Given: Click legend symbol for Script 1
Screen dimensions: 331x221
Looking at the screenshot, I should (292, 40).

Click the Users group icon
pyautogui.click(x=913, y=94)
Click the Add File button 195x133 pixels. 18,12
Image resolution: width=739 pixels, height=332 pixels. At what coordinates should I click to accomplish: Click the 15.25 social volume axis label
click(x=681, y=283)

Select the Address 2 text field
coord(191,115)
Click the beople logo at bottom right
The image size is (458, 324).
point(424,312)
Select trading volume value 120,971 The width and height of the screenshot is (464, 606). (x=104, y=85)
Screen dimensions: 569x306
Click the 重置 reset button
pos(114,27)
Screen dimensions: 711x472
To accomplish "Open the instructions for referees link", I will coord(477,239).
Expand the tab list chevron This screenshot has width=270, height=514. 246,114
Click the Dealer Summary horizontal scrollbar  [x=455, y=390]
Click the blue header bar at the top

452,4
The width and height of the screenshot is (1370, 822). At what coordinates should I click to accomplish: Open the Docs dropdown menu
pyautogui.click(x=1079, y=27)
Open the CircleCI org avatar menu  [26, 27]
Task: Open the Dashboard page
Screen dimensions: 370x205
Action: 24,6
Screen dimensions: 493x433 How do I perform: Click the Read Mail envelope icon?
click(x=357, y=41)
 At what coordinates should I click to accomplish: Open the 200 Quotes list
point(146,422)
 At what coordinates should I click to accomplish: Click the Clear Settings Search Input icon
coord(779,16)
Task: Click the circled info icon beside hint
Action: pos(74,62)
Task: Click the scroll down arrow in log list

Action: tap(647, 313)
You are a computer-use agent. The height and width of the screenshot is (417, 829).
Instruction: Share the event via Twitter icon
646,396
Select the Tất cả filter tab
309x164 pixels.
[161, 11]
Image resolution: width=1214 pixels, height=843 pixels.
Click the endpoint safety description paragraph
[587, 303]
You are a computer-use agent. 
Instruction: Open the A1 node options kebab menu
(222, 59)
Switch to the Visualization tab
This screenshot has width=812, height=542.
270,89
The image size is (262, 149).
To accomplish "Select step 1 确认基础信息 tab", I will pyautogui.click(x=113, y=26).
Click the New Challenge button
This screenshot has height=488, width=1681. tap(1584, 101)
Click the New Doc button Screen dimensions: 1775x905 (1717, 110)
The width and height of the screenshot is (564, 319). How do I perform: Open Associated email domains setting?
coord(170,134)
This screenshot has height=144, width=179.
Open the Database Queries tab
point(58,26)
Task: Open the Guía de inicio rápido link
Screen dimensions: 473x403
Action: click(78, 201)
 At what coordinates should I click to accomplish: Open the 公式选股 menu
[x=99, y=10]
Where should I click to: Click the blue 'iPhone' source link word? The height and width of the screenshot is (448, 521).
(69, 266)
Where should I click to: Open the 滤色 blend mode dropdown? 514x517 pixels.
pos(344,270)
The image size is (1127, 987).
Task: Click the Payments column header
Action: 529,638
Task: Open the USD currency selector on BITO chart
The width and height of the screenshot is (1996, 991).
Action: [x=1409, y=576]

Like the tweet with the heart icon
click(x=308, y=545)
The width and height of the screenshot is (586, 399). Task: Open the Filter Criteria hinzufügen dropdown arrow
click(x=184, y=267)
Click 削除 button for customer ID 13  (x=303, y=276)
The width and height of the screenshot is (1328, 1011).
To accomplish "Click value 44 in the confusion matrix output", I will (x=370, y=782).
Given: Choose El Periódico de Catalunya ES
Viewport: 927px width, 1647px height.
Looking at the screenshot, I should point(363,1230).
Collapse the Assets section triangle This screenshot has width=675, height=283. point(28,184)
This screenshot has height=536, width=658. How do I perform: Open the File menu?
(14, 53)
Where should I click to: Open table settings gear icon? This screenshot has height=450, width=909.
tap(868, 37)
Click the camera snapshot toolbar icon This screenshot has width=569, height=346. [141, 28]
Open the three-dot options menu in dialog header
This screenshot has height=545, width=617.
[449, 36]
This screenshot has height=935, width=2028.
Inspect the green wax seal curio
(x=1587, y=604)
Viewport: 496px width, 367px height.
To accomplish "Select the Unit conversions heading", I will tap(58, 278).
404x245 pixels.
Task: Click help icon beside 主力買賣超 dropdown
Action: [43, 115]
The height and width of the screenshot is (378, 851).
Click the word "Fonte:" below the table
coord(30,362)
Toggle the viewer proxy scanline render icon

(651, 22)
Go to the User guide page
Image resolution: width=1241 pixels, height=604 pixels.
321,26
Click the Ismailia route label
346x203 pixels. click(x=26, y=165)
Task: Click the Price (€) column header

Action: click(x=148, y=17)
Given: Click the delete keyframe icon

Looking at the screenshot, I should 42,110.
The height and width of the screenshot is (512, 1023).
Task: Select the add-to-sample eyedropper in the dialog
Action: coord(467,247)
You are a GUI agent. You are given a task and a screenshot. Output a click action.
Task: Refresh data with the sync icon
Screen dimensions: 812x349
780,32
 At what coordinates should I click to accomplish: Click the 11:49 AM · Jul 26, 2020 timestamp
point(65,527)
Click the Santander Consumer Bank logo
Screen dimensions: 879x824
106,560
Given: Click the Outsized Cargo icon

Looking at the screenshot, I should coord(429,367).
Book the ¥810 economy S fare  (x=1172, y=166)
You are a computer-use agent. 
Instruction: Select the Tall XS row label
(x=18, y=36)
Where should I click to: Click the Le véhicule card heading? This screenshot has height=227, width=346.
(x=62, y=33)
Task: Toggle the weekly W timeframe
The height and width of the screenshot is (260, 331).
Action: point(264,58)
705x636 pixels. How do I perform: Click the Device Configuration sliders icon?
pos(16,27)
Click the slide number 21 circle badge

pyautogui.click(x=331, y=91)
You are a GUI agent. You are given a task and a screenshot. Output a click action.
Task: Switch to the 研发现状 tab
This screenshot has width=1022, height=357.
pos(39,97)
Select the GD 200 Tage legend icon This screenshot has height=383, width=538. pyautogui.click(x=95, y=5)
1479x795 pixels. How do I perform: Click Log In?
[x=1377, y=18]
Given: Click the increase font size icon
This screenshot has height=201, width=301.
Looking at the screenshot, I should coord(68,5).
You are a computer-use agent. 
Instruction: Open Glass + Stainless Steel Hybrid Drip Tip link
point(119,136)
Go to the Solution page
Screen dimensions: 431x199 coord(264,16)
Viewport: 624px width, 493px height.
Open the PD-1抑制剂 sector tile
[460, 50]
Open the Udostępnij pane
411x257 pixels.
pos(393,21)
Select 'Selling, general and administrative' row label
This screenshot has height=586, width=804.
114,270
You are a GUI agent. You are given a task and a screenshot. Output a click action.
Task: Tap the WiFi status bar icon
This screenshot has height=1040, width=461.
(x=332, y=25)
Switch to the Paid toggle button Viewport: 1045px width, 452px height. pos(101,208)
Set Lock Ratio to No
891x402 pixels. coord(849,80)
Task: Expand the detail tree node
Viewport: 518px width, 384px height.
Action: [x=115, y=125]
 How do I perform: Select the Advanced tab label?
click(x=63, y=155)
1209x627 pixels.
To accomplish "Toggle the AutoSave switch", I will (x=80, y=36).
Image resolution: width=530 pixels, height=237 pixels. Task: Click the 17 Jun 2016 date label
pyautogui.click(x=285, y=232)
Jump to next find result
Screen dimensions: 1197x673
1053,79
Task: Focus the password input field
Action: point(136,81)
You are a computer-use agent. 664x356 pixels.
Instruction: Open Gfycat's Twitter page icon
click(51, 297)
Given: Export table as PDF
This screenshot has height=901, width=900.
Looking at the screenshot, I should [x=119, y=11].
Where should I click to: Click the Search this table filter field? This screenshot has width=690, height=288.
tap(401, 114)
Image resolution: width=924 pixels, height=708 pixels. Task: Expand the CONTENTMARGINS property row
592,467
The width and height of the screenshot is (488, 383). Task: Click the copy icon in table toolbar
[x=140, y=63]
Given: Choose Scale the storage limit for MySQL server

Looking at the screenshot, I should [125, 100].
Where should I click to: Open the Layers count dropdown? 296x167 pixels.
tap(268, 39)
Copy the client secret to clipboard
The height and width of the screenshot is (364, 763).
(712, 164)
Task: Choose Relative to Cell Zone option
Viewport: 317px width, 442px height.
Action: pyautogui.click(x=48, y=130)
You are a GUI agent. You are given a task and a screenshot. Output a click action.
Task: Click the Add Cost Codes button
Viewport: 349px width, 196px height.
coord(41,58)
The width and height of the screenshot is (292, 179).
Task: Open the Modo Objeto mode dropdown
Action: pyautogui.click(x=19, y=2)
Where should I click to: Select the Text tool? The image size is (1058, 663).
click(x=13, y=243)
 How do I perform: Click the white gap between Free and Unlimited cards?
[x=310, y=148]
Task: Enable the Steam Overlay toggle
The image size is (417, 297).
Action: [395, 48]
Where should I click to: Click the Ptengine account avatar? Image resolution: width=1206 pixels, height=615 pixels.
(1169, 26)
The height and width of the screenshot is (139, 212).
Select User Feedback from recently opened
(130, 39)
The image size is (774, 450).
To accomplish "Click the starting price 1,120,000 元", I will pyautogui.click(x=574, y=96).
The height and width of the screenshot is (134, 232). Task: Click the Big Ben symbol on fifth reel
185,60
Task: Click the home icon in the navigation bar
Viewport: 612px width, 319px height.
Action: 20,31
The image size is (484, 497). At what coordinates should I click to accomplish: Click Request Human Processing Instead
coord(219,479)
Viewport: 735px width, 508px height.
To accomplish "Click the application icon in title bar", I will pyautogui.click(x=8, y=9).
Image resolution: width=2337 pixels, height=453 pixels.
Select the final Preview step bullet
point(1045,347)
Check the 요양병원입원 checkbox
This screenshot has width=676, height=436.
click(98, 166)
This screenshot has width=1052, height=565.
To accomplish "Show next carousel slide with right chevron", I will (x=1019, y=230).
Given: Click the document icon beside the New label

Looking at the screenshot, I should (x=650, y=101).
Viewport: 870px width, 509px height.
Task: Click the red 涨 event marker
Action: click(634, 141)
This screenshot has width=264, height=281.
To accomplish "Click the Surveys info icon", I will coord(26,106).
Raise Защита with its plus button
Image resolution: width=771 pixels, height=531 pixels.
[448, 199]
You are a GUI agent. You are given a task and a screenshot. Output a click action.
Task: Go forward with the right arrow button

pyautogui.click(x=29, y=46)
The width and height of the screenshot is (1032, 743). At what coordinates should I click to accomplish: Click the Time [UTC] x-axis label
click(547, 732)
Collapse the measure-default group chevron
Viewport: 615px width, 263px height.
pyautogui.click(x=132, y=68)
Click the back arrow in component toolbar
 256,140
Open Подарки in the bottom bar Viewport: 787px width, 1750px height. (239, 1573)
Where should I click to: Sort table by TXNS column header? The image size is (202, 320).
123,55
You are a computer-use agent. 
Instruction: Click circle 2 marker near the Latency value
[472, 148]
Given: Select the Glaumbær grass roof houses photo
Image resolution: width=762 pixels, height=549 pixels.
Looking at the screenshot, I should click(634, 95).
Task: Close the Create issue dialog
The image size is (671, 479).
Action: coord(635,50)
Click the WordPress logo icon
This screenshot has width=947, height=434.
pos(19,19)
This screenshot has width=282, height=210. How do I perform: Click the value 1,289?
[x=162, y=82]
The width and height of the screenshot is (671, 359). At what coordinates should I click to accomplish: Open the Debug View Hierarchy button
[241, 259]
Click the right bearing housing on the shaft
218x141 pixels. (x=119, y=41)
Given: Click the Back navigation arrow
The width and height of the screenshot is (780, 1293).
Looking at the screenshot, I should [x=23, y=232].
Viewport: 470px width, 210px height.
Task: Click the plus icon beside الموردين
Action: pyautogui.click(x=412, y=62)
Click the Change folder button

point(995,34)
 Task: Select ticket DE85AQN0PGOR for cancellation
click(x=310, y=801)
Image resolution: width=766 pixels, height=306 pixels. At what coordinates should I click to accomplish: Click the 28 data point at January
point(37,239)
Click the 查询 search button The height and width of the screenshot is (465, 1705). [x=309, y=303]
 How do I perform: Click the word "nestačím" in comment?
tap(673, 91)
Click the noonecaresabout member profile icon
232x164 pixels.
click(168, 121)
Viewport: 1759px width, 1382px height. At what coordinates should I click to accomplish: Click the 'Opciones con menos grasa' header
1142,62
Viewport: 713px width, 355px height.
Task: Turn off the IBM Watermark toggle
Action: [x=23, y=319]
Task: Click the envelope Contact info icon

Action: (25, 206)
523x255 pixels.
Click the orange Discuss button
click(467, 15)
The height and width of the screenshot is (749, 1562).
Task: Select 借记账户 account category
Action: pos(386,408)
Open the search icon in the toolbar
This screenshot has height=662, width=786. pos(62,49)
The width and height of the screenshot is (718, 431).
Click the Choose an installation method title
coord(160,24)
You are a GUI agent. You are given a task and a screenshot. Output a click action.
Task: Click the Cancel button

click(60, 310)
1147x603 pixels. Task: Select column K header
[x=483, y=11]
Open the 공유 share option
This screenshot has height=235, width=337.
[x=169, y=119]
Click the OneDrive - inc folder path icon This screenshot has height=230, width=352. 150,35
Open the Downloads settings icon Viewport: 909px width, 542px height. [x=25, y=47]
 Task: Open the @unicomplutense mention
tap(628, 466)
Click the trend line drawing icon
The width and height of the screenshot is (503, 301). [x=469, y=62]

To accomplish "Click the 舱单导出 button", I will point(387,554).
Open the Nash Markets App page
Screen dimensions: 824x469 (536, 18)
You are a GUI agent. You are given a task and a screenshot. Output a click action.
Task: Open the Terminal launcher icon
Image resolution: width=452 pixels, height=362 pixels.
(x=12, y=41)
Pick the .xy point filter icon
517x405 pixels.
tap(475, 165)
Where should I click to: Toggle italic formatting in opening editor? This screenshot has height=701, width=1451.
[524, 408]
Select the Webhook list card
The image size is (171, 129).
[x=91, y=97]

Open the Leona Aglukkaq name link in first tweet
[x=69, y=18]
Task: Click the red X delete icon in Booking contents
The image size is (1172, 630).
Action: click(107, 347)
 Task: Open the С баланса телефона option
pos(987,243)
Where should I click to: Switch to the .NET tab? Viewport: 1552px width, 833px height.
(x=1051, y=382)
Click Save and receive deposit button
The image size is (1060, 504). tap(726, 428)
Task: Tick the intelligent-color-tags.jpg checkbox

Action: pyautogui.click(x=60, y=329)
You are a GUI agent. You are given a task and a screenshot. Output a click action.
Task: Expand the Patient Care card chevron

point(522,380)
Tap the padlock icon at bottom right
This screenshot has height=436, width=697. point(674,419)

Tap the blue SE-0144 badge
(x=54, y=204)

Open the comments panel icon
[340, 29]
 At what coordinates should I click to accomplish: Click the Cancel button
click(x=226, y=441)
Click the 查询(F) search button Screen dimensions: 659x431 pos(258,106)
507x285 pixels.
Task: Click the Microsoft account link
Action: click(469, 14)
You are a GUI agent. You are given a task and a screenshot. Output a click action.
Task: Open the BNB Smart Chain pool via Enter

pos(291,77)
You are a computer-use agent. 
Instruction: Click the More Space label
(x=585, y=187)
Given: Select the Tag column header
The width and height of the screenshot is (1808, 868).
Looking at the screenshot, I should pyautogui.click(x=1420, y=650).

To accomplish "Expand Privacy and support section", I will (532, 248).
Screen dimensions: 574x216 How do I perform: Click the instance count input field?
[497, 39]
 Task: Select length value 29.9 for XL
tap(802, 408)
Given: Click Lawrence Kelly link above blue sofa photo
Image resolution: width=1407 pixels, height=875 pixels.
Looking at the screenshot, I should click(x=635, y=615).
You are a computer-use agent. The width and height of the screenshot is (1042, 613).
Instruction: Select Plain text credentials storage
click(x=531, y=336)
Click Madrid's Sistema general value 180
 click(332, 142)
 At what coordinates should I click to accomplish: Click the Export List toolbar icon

- - - - -

ASSIGNMENT. Lines above that have "section": copy each of them.

EXERCISE RESULT.
Collapse the Assets section triangle This screenshot has width=675, height=283. point(28,184)
To accomplish "Expand Privacy and support section", I will (532, 248).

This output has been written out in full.